FOAF uses RDF to encode its descriptions. Within this article, I'll stick
to a pretty basic usage of RDF that mimics object-oriented data structures
by listing typed objects (in the case of Listing 1, the type is foaf:Person)
and their properties (in Listing 1,
foaf:name and foaf:mbox).
For more information on RDF, see Resources.
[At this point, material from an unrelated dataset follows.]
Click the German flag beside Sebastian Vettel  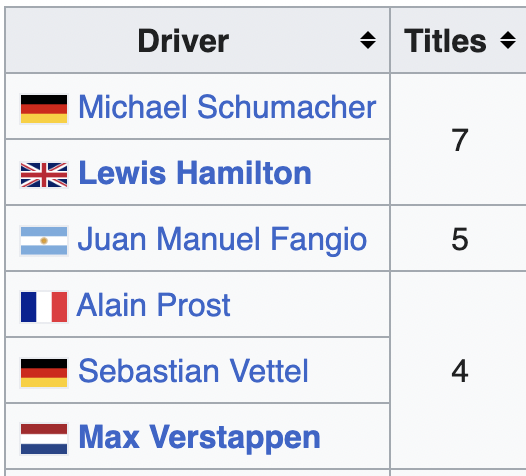pyautogui.click(x=44, y=373)
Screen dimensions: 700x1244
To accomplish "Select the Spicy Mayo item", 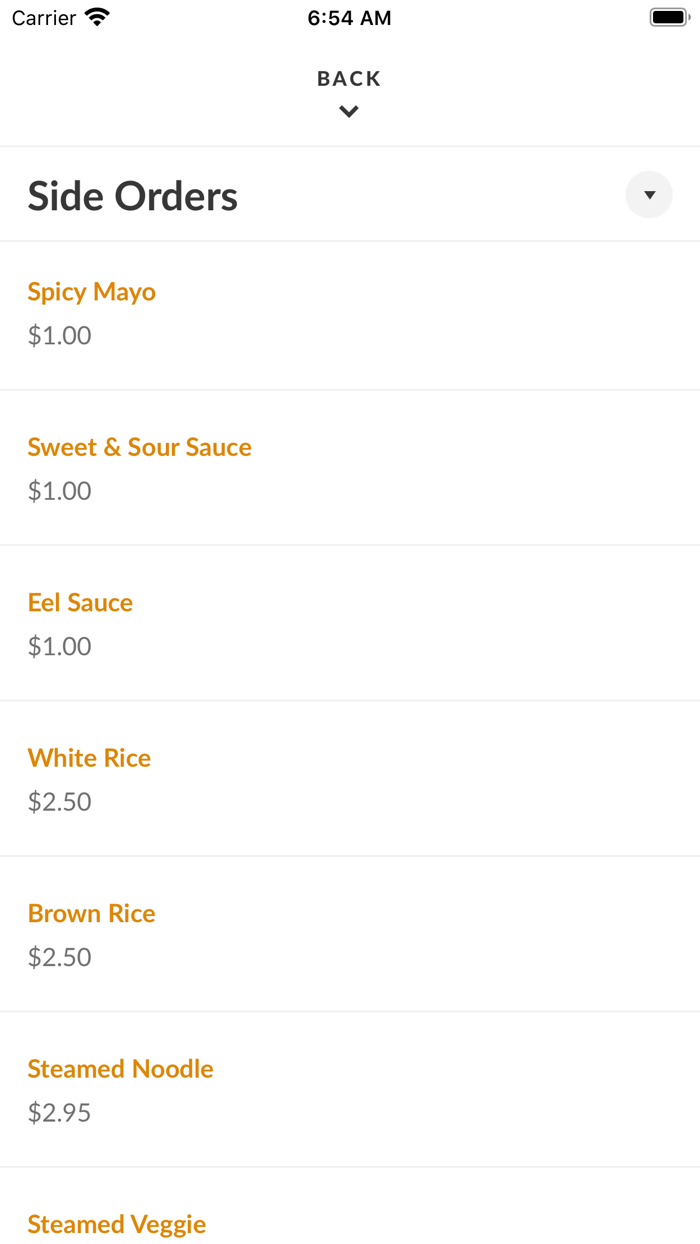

Table 1 shows some more simple properties that allow me to express
more about myself.
Table 1. Some more simple properties to
characterize an individual
|
Property
|
Value
|
| nick | A string literal that gives a name used to identify a user
on a chat or other computer system; for example an AIM screen name or UNIX
login | | homepage | The URL of the person's home page | | workplacehomepage | The URL of the home page of the place the person works | | depiction | The URL of an image in which the person is depicted | | phone | A telephone number for the person |
In Listing 2, I augment the description of me with a few more of these
properties. (I'm leaving out the outer RDF envelope to save space.)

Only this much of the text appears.